The Nation Blue are 20 years old this November. From playing the same three venues in Hobart for 4 years to moving to Melbourne and playing the same three venues for 16, The Nation Blue have knocked holes in a lot of structures; amps, walls, roofs, hearts, heads and charts. Not music charts. Ah, just medical.
In fact, despite being asked to play with a bunch of reputable and interesting bands over the years, The Nation Blue is largely a failure. A big, self sabotaging, deal declining, rapidly ageing, radio-proof, scene-less anomaly, who has only survived due to the sheer bloody mindedness of its members who refused to cash in on popular nu-movements or wear stove-pipes and go screamo or pick up synths or turn down or stop playing even when only 4 people pay to stand in a room that holds 400 and then 2 of those people get kicked out for dancing while the other 2 make off with some of the merch at an unoccupied desk….
It takes serious commitment or to write music and play it to people for so long. To stay a course both deeply unpopular and at times well received. It’s not self-deprecation, its just reality. Things change.
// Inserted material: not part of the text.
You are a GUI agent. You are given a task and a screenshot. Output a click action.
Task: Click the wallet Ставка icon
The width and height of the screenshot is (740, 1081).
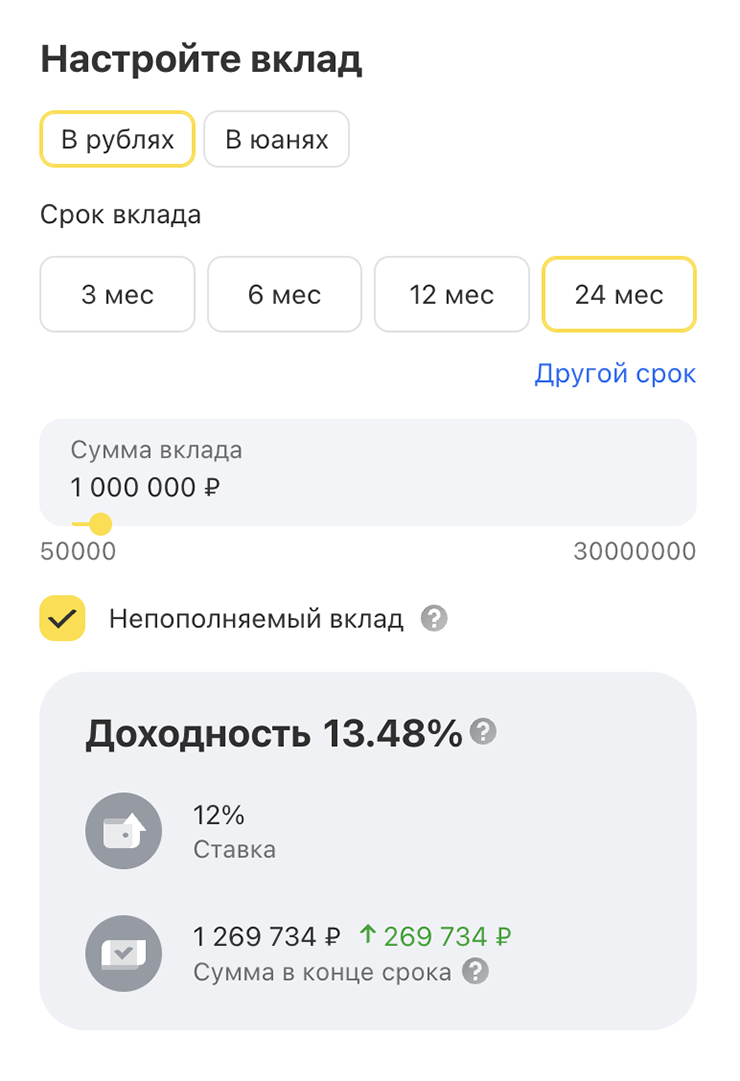[x=123, y=831]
The band’s whole existence has been a dichotomy; mining the island while embracing the mainland, retaining the noise while learning to craft songs, rapid weight gain and an increased physical intensity that requires brutal movements, working real jobs whilst regularly touring.
And on work The Nation Blue have worked really hard, but also coasted, relying so heavily on muscle memory and luck that some gigs have resembled public interventions or even military hazing. Mistakes tallied and amplified up around the 120 decibel range in thick, vulgar, atonal brown bricks of sound.
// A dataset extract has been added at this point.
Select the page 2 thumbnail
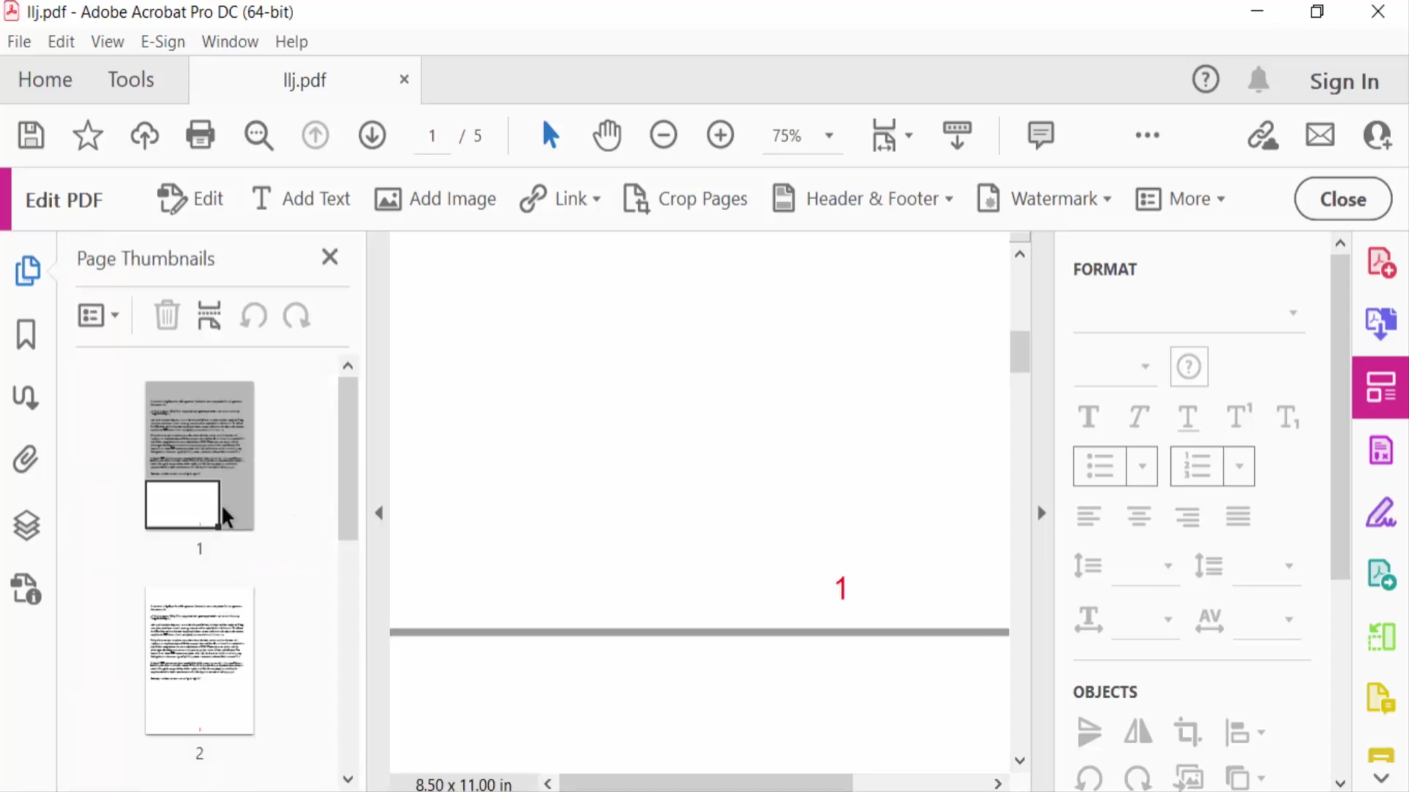This screenshot has height=792, width=1409. click(x=199, y=661)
In recent years the band has operated bi-annually. A couple benefits here and a couple of house shows there. No direction or care. Just kind of stumbling along in an elderly stupor.
Following their last album in 2009, Rising Waters, it felt like the band was over and the three members splintered into new musical endeavours (Harmony, High Tension, Adalita Band, King Cannons, Pale Heads). Then Tim Brennan from Tym Guitars / Records in Brisbane sent an email to a mouldy address that awoke the bloated flannel wreck. He asked for one simple song and upon the other side of performing that task, the band decided that it wasn’t as unpleasant as expected and the Stockholm Syndrome of the past receded like their hairlines and the three former captives agreed to write another. And another.
So fast forward a couple of years and The Nation Blue are proud to present not one, but two albums containing a total of 29 new songs. That’s two albums, not a double album. No one needs a double album. It’s their Use Your Illusion I and II. The dark and the light.
Recorded by Mike Deslandes at the Kyneton Mechanics Institute over two January sessions in 2015 & 2016, these albums are gloriously unfashionable. Booming, loud, dark and simple.
It’s more than you wanted, and far more than you need.